There is a very interesting article Joshua Holland posted at AlterNet that suggests that much of the recent financial "crisis" may have been yet another snow job. To wit,
There is something approaching a consensus that the Paulson Plan -- also known as the Troubled Asset Relief Program, or TARP -- was a boondoggle of an intervention that's flailed from one approach to the next, with little oversight and less effect on the financial meltdown.

But perhaps even more troubling than the ad hoc nature of its implementation is the suspicion that has recently emerged that TARP -- hundreds of billions of dollars worth so far -- was sold to Congress and the public based on a Big Lie.

President George W. Bush, fabulist-in-chief, articulated the rationale for the program in that trademark way of his -- as if addressing a nation of slow-witted 12-year-olds -- on Sept. 24: "Major financial institutions have teetered on the edge of collapse ... [and] began holding onto their money, and lending dried up, and the gears of the American financial system began grinding to a halt." Bush said that if Congress didn't give Treasury Secretary Hank Paulson the trillion dollars (give or take) for which he was asking, the results would be disastrous: "Even if you have good credit history, it would be more difficult for you to get the loans you need to buy a car or send your children to college. And ultimately, our country could experience a long and painful recession."

For the most part, the press has continued to echo Bush's central assertion that there's a "credit crunch" preventing even qualified borrowers -- that's the key point -- from getting loans, and it's now part of the conventional wisdom.

But a number of economists are questionioning the factual basis of the credit crunch narrative. Columnist David Sirota recently looked at those claims and concluded that Americans "had been punk'd" -- that "the major claims about a credit crisis that justified Congress cutting a trillion-dollar blank check to Wall Street were demonstrably false," and the threat of a systemic banking crash was used by the Bush administration to overcome popular resistance to the "bailout..."
First, if this turns out to be true, it doesn't surprise me at all. I've gotten to the point in which I rarely believe ANYTHING that comes out of the DC beltway. Almost everything they tell us is baked in half-truths anyway and there almost always seems to be some sort of angle involved.

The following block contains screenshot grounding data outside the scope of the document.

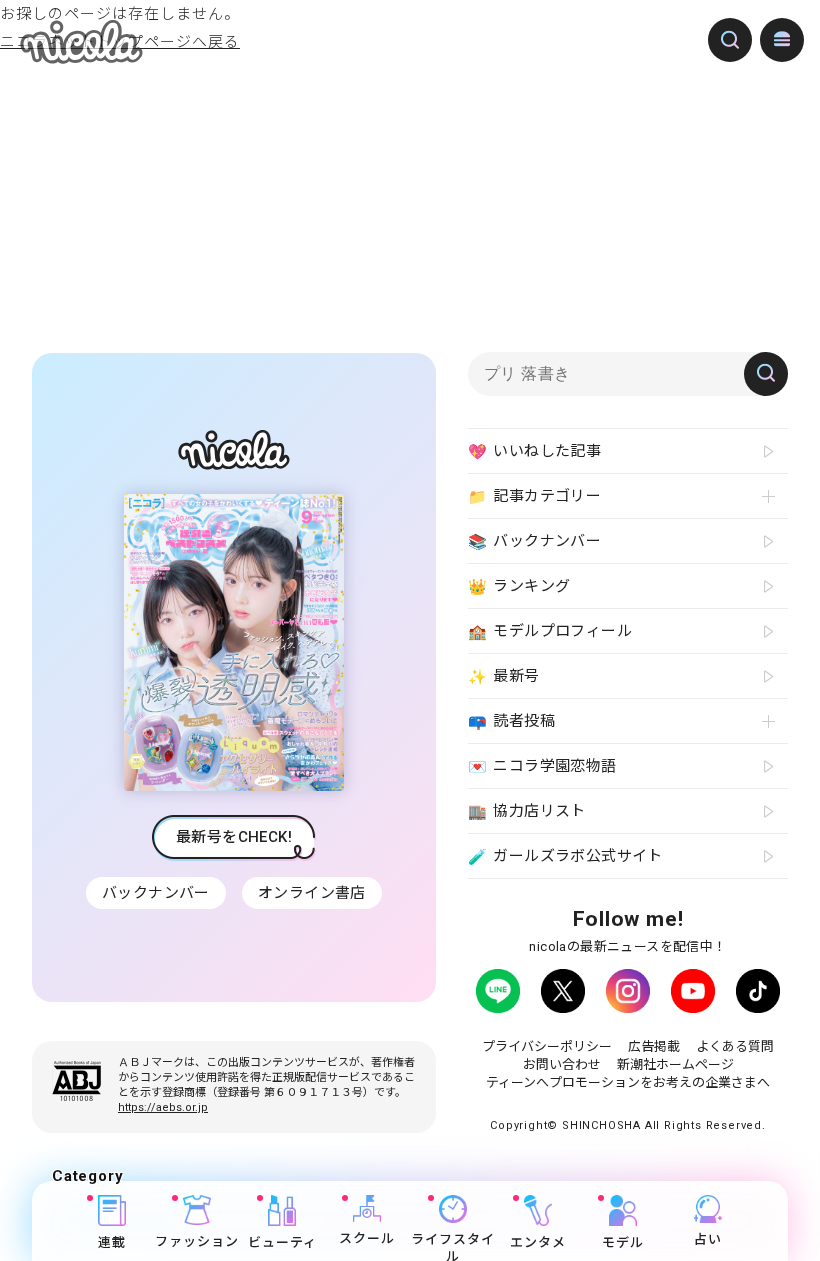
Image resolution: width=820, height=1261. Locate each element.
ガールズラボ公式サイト (565, 856)
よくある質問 (735, 1046)
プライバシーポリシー (547, 1046)
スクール (367, 1238)
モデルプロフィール (550, 631)
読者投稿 (511, 721)
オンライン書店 (312, 893)
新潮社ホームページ (675, 1064)
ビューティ (282, 1242)
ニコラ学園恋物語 (542, 766)
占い (708, 1239)
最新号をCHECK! (234, 837)
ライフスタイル (453, 1246)
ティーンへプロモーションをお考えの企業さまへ (628, 1082)
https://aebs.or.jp (163, 1107)
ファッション (197, 1241)
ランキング (519, 586)
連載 (112, 1242)
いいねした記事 (534, 451)
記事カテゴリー (534, 496)
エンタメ (538, 1242)
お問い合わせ (562, 1064)
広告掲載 (654, 1046)
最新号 (504, 676)
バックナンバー (156, 893)
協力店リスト (527, 811)
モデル (623, 1242)
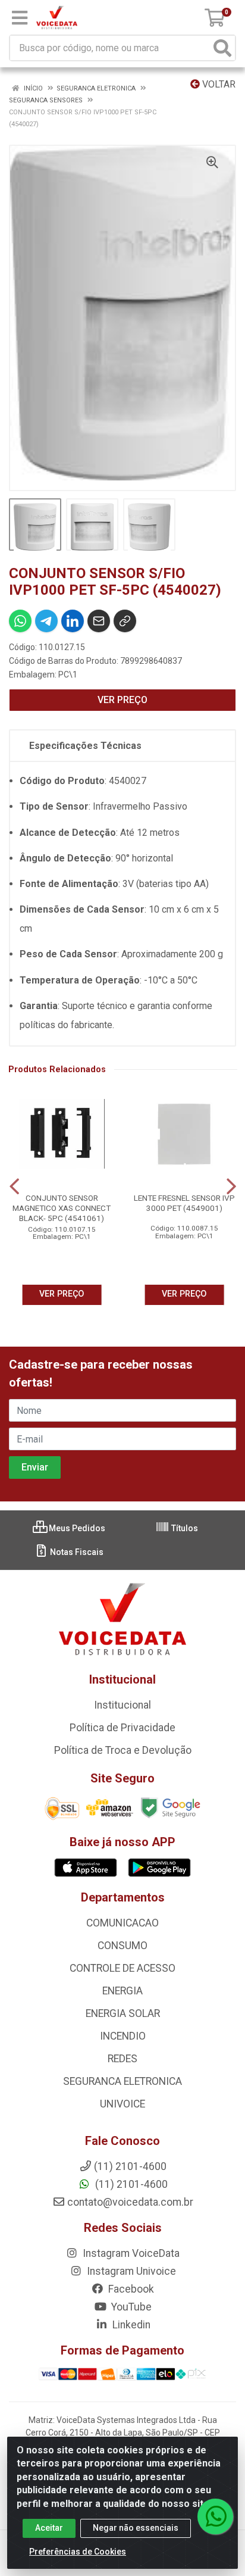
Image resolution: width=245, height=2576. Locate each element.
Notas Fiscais (75, 1552)
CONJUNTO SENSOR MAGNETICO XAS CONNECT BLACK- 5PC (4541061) (61, 1208)
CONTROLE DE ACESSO (122, 1968)
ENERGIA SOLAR (123, 2013)
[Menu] (19, 18)
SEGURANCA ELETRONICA (122, 2081)
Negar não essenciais (135, 2528)
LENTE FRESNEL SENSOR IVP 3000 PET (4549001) (184, 1203)
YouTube (130, 2307)
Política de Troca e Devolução (122, 1750)
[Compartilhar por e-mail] (98, 621)
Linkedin (130, 2325)
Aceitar (49, 2528)
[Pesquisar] (222, 48)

But the thing that really gets me -- and this will make me almost sound like a Bush supporter -- is that I'm getting really tired of the blame falling solely on the current administration. While I agree with many that George W. Bush will go down in history as one of the worst presidents this land has ever known, he's had a tremendous amount of help from both sides of the aisle!

The old adage "Fool me once, shame on you; Fool me twice, shame on me" applies in the present situation. Since almost every measure brought before Congress by Team Bush over the past 8 years has not been what it seemed originally, one would think that our elected representatives would cast a more critical eye at what is brought before them. Yet, time and time again, we hear Congress lament, "We didn't know. We didn't know."

This leads me to be believe that a) They DID know and/or b) They're all a big bunch of buffoons! Either way, you and I get to pay for it.